ECLI:NL:RBALM:2004:AP1389
Rechtbank Almelo
- Eerste aanleg - meervoudig
- A. de Meijer
- Schreuder
- Haarhuis
- Rechtspraak.nl
Vrijwaringszaak met betrekking tot drugssmokkel in Turkije
In deze vrijwaringszaak vordert [Eiseres] dat [Gedaagde] wordt veroordeeld tot betaling van een geldbedrag uit hoofde van onrechtmatige daad. De zaak heeft zijn oorsprong in een incident op 31 maart 1998, waarbij [Eiseres], [Gedaagde] en [Echtgenoot van Gedaagde] op een vliegveld in Turkije werden aangehouden door de douane, die harddrugs in hun bagage aantrof. Na een periode van voorarrest werden zij door de Turkse strafrechter veroordeeld tot een gevangenisstraf van tien jaar. [Echtgenoot van Gedaagde] werd na 666 dagen vrijgelaten en keerde terug naar Nederland op 26 januari 2000.
De rechtbank Almelo heeft eerder op 7 mei 2003 [Eiseres] bij verstek veroordeeld om aan [Echtgenoot van Gedaagde] een bedrag van € 167.059,- te betalen, vermeerderd met wettelijke rente en proceskosten. [Eiseres] stelt dat zij niet verantwoordelijk is voor de onrechtmatige daad, maar dat deze toerekenbaar is aan [Gedaagde]. Volgens [Eiseres] heeft [Gedaagde] de afspraak gemaakt om harddrugs te smokkelen en heeft zij de verantwoordelijkheid voor de tas met drugs op zich genomen.
De rechtbank heeft in deze vrijwaringszaak geoordeeld dat de vordering van [Eiseres] afhankelijk is van de uitkomst van de hoofdzaak, waarin een tussenvonnis is gewezen waarin bewijs is opgedragen. De rechtbank heeft daarom besloten om iedere verdere beslissing in deze vrijwaringszaak aan te houden totdat er een eindbeslissing in de hoofdzaak is genomen. Dit vonnis is uitgesproken op 26 mei 2004 door de meervoudige kamer van de rechtbank Almelo.

GEGEVENS –
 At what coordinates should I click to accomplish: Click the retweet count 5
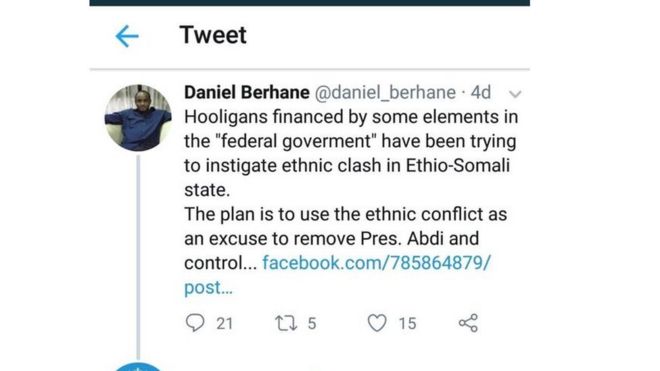coord(311,323)
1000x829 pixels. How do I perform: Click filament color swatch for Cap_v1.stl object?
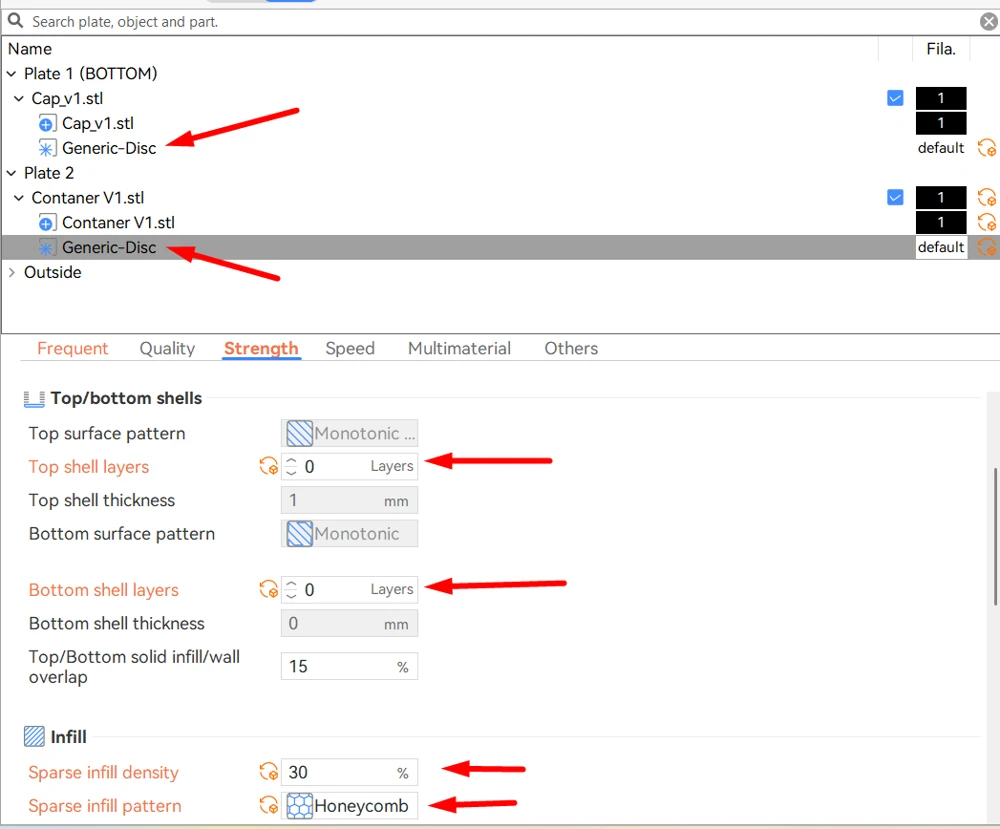pos(941,98)
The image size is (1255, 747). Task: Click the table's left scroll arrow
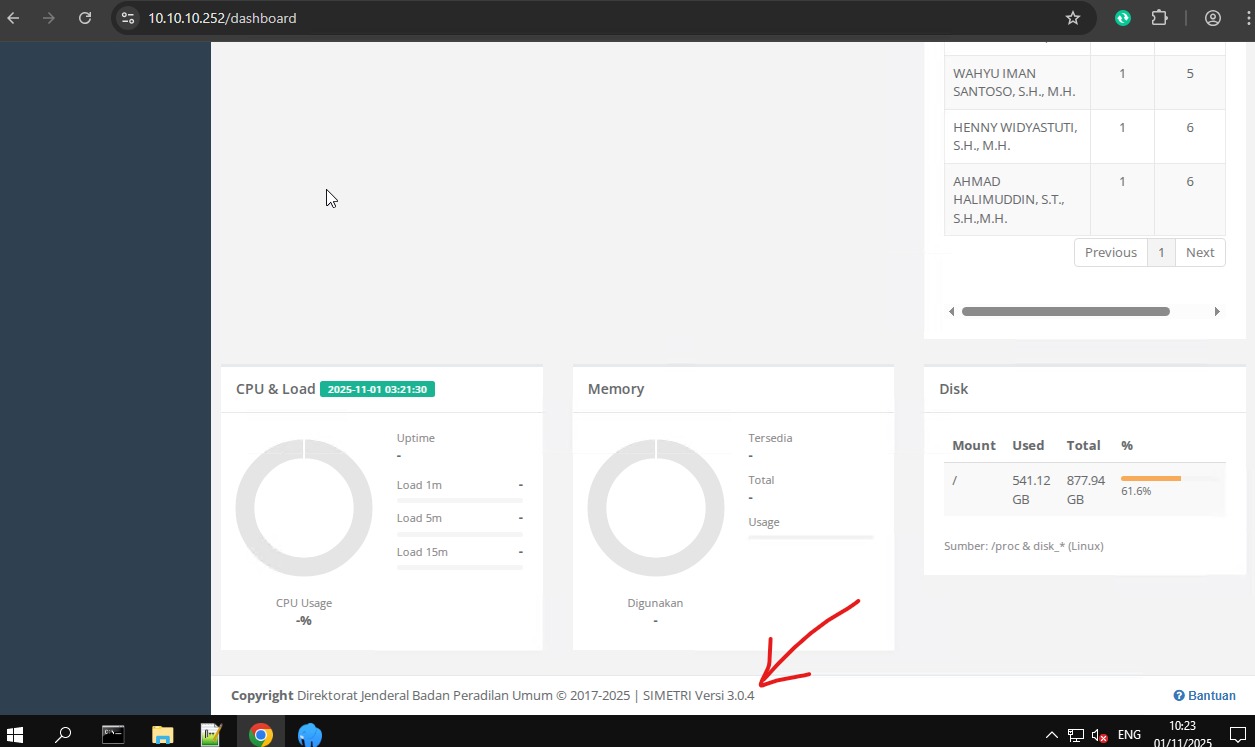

OPDRACHT 1 –
Geef uit de tekst over de vrijwaringszaak letterlijk het gedeelte van "De rechtbank Almelo heeft" tot en met "op zich genomen.".
OPDRACHT 2 –
Zet de alinea die begint met "De rechtbank Almelo heeft eerder op 7 mei 2003" uit de tekst over de vrijwaringszaak om in een beknopte opsomming met behoud van de belangrijkste feiten.
De gegevens hierboven zijn niet nodig.

ANTWOORD 1 –
De rechtbank Almelo heeft eerder op 7 mei 2003 [Eiseres] bij verstek veroordeeld om aan [Echtgenoot van Gedaagde] een bedrag van € 167.059,- te betalen, vermeerderd met wettelijke rente en proceskosten. [Eiseres] stelt dat zij niet verantwoordelijk is voor de onrechtmatige daad, maar dat deze toerekenbaar is aan [Gedaagde]. Volgens [Eiseres] heeft [Gedaagde] de afspraak gemaakt om harddrugs te smokkelen en heeft zij de verantwoordelijkheid voor de tas met drugs op zich genomen.

ANTWOORD 2 –
- Op 7 mei 2003 heeft de rechtbank Almelo [Eiseres] bij verstek veroordeeld om € 167.059,- aan [Echtgenoot van Gedaagde] te betalen, vermeerderd met wettelijke rente en proceskosten.
- [Eiseres] stelt dat niet zij maar [Gedaagde] verantwoordelijk is voor de onrechtmatige daad.
- Volgens [Eiseres] heeft [Gedaagde] de afspraak gemaakt om harddrugs te smokkelen en de verantwoordelijkheid voor de tas met drugs op zich genomen.